How to stop server (hg serve) ?
Greg Ward
greg-hg at gerg.ca
Mon Nov 2 08:44:28 CST 2009
On Mon, Nov 2, 2009 at 6:34 AM, Christian Ebert <blacktrash at gmx.net> wrote:
> $ sw_vers
> ProductName: Mac OS X
> ProductVersion: 10.5.8
> BuildVersion: 9L30
> $ hg serve --pid-file test.pid &
> [1] 5417
> $ cat test.pid
> 5417
> $ kill -9 `cat test.pid`
> [1]+ Killed hg serve --pid-file test.pid
I'm glad the pid file works on OS X, but you really shouldn't use
"kill -9" as a first resort. And explaining it like this will make
newbies think that "kill -9" is the right thing to do. In general,
it's not.
Consider a server that maintains data structures on disk. A
well-written server will intercept signals (eg. Ctrl-C or vanilla
"kill" (SIGTERM)) and shut itself down in a orderly fashion.

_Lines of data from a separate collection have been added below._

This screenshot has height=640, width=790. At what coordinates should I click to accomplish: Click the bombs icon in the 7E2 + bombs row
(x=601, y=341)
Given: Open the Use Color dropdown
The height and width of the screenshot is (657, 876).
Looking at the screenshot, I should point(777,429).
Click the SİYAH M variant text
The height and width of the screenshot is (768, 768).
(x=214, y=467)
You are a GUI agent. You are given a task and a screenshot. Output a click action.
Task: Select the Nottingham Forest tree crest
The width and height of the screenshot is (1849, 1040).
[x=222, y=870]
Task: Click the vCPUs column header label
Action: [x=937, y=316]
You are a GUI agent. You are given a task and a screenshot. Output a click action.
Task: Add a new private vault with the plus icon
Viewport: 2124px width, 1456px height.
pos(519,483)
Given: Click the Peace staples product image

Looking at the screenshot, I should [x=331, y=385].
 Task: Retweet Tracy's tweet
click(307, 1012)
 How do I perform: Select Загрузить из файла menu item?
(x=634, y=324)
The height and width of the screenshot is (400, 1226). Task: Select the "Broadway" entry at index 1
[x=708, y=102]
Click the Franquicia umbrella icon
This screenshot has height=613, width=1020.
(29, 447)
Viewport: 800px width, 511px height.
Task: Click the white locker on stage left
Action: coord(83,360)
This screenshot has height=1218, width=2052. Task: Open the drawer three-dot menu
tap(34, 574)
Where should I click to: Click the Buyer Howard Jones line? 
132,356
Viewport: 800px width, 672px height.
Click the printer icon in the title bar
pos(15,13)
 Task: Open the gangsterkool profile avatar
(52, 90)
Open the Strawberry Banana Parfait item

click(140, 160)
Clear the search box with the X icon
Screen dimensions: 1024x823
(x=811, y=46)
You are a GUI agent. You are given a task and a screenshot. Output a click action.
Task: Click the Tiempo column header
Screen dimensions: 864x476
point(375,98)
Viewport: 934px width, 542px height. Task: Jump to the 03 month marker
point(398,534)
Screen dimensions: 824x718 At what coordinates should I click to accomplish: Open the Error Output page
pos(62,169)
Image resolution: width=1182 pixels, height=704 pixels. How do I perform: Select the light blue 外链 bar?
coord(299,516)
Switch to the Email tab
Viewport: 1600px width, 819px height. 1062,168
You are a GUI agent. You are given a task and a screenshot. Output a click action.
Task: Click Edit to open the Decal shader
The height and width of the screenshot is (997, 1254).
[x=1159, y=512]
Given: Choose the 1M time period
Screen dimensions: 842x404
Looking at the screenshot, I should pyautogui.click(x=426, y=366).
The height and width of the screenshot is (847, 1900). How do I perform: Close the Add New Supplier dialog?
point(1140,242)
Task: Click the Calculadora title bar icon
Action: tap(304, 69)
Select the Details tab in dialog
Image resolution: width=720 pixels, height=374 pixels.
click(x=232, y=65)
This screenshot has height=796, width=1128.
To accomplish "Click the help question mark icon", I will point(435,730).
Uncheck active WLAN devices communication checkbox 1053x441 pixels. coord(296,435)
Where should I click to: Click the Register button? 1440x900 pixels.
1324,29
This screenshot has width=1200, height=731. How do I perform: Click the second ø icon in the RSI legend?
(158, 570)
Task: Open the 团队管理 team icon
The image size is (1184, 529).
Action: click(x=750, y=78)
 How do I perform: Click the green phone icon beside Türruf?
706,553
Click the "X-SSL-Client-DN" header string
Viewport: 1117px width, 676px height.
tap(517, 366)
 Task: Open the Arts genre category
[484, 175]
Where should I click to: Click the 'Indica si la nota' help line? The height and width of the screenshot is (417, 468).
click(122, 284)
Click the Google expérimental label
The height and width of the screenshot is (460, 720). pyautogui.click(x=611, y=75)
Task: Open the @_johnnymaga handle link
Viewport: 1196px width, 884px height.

Transactions will be aborted or committed as appropriate, locks will
be released, etc.
However, SIGKILL (aka kill -9) cannot be intercepted by the process
being killed. That's the whole point of it. So if you "kill -9" a
well-behaved server, you are making it impossible for it to shutdown
cleanly (abort transactions, release locks, etc.). That leaves a mess
for the next user of those data structures to deal with.
The usual way to shutdown a server process on Unix is to send it a
SIGTERM (kill <pid>). If it is still running after a few seconds,
*then* you pull out the big guns and send SIGKILL (kill -9 <pid>).